### GIVEN PROBLEM:
List every line in the records below that contains the string "click", treating uppercase and lowercase letters as different.

### MATERIAL PROVIDED:
####################
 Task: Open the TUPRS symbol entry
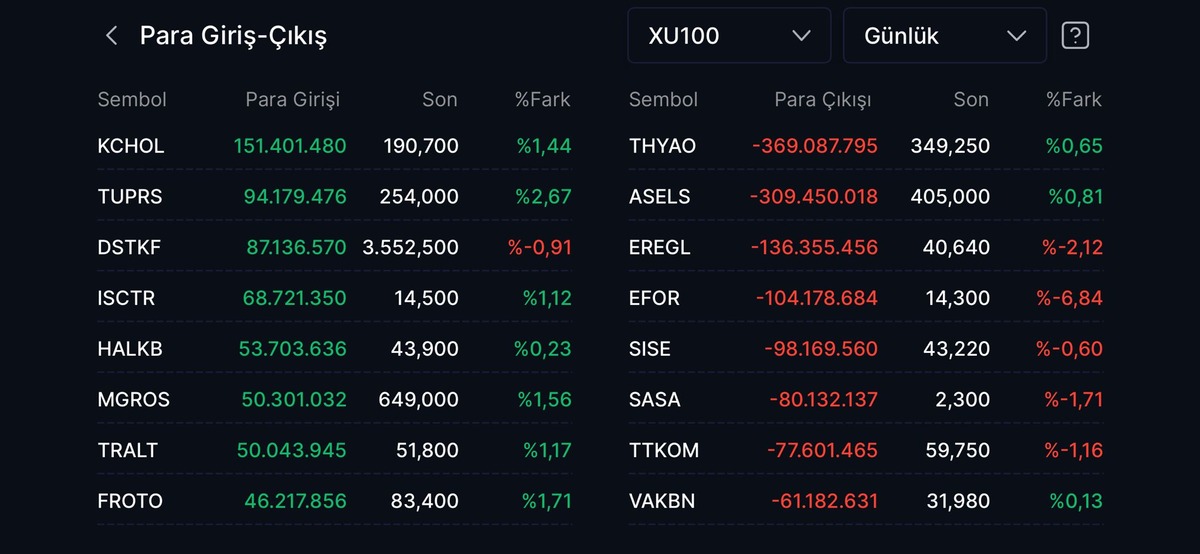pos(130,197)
####################
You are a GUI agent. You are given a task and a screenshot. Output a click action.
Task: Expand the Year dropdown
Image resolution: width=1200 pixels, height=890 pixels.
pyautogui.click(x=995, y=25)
####################
### RESULT:
You are a GUI agent. You are given a task and a screenshot. Output a click action.
pyautogui.click(x=995, y=25)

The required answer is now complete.